While it's a given that Gose is slated for AAA Buffalo to start the year -- I mean, they aren't even pretending otherwise -- it bears repeating that he racked up a surprising 189 above-replacement-level plate appearances in the big leagues in 2012.  Even the most optimistic Colby Rasmus boosters (and I count myself among them) have to feel more comfortable knowing such a capable defender is available in case he struggles or takes a step backward.  With what should be a more potent lineup in place for 2013, even if Gose brings a bat that... um, let's say "needs maturing", he provides enviable depth in the outfield.

Add to Gose the fairly canny signing of Ryan Langerhans (despite his apparent maiming of Mike McCoy in an outfield collision on Saturday), bringing Adam Loewen back into the fold as a 1B/OF, and hell, maybe even Lance Zawadzki , and you have the makings of a respectable set of AAA outfielders who could be called on in a pinch as a fourth outfielder for -- picking a number out the blue here -- 15 days.

(EDIT: only took me a day or so after posting to realize Zawadzki is actually an infielder, but the broader point about depth in Buffalo stands.  Plus, Moises Sierra is still a thing that exists, so I guess you could throw him into the AAA mix of outfielders.)

Speaking of depth, I might be overreacting to a pretty minor feature of the defensive lineup John Gibbons fielded on Saturday at Joker Marchant Stadium, but I was intrigued by his decision to start the game with Emilio Bonifacio at shortstop and Maicer Izturis at second base, and even more intrigued when he flip-flopped the two of them a few innings in.

We're not quite in Tampa Bay's shortstop-at-every-position territory just yet, but it speaks well of the potential versatility of the infielders available that least three of them can play passably at the toughest spot.  If the withered corpse of Mark DeRosa can log a few innings a week at third, second or a corner outfield spot, there should be more than enough defensive options for Gibbons to spell Brett Lawrie, Jose Bautista, and Jose Reyes, maybe give them a half-day off as the DH, and keep them fresh over the 162-game grind.

Friday, February 22, 2008

Finding hope in the depth

So it's February, and hope springs eternal and all that sort of thing.

For the past three or four years, there's been this sense with the Blue Jays that they're almost there.
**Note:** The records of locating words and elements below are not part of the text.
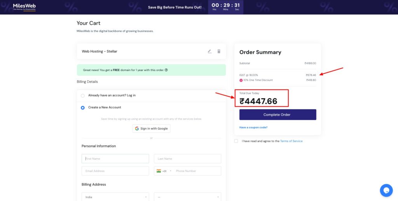Open the +91 country code dropdown
Screen dimensions: 398x201
(x=164, y=171)

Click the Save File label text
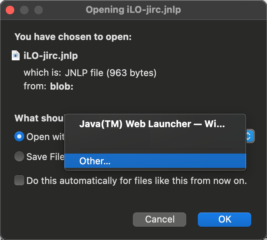point(45,156)
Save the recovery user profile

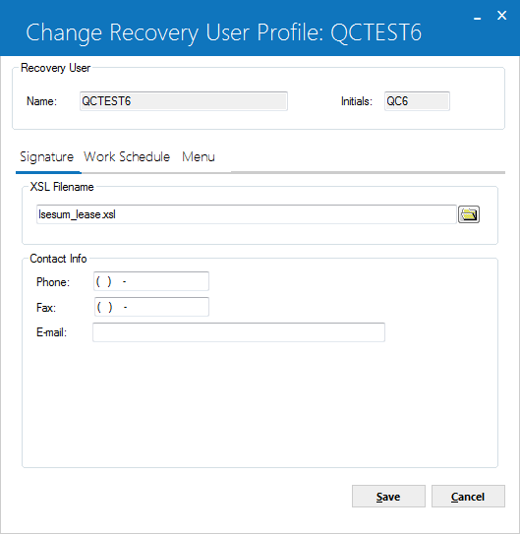point(388,497)
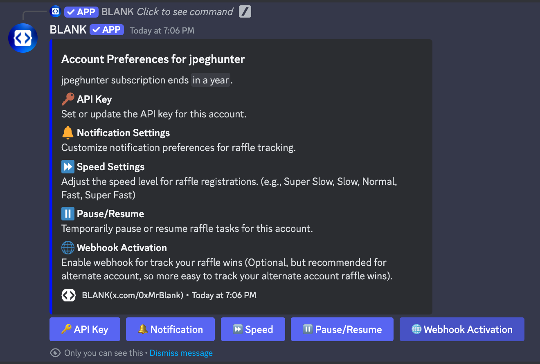The height and width of the screenshot is (364, 540).
Task: Click the eye icon next to Only you can see this
Action: pos(55,353)
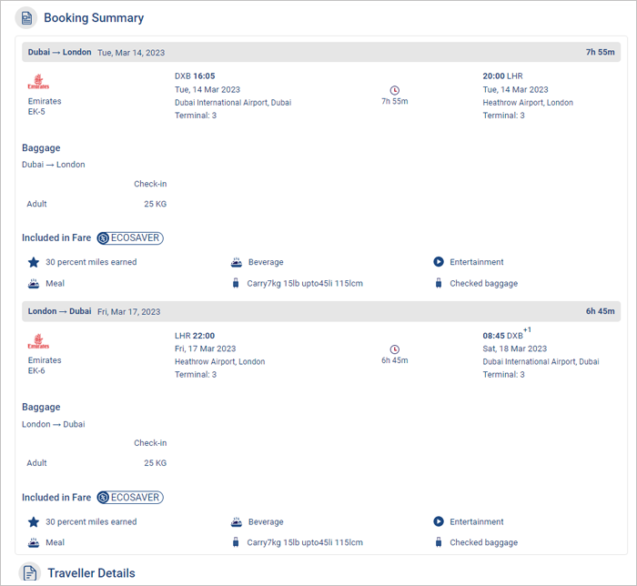637x586 pixels.
Task: Click Emirates logo on EK-5 flight
Action: [39, 84]
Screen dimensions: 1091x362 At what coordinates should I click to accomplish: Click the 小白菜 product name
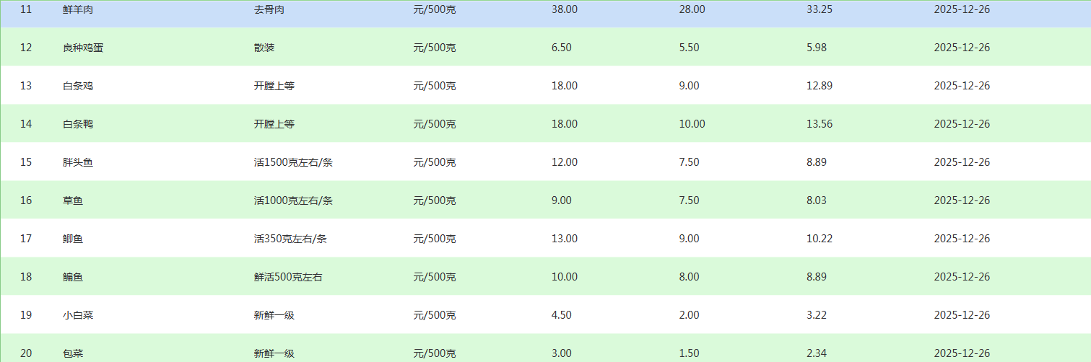tap(78, 315)
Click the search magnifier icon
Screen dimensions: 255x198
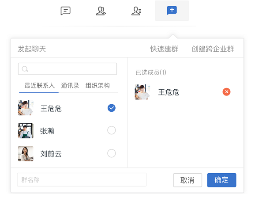(x=25, y=69)
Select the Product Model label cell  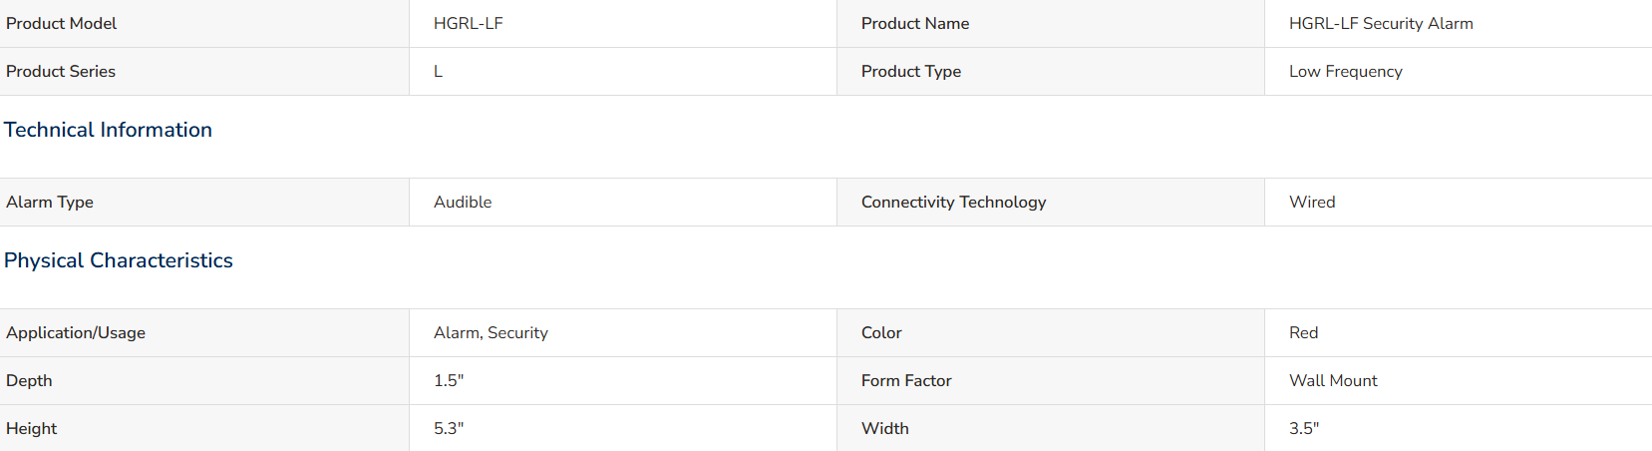(204, 23)
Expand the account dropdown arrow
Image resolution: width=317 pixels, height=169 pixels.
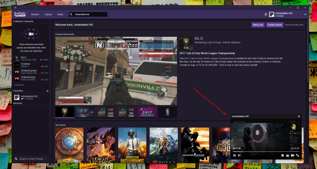[305, 15]

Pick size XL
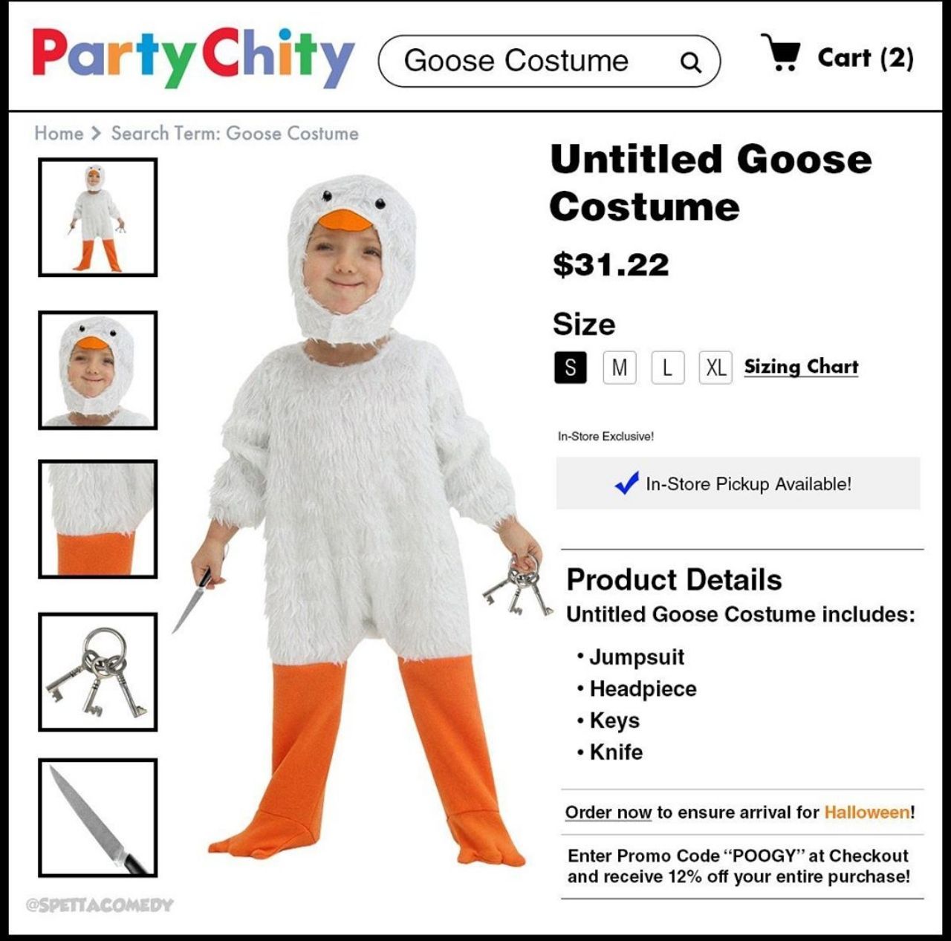(x=715, y=367)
Since the 86-win season in 2003, we've felt like we're on the cusp of something good, and it is all about to go our way. If only this goes right for us, and that goes wrong for them, then in the end we'll be right there, playing meaningful September games.

We've also been teased like a drunken frat boy at Lake Havasu by all of the national (American) pundits picking the Jays as the team that "just might surprise this year" for pretty much the last three years. The disappointments of those years have caused the delicate flesh of our hopes and dreams to callous over.

It's with this in mind that we allow ourselves to get marginally excited about the prospects of the 2008 squad, especially where it comes to the team's depth. At virtually every position, the Jays have Major League calibre players who can step in if the putative starter goes down in a flaming heap this year.

If Zaunie chokes on a forkfull of pancake and sausage, there's Barajas. If Overbay pops his shoulder out catching a bouquet, we've got Stairs. If Rolen's inner-ear revolts on him due to extended periods of time listening to his Limp Bizkit intro music, Scutaro or Johnny Mac can step in. There will be no extended periods where a Jason Phillips-type or a Howie Clark-type will be a starter on this year's roster. We have to think that will be a good thing. Because there's only so many automatic outs you can bear in a lineup.

What's more, we're not looking at a competition between old scrubs (Thomson-Ohka-Zambrano) for the fifth starter position. The Jays have legitimate arms both in the rotation and the bullpen, to the point where some of the pitchers who contributed significantly to keeping the team from imploding into a dusty pile may find themselves in Syracuse or elsewhere, simply because there aren't enough spots.

A talented core is one thing, and we think that the Jays have that (although not at the same level as the Tigers or Red Sox.) But our hopes for 2008 rest almost entirely on the depth of the team assembled.

Hope is a dangerous thing. Hope can drive a man insane.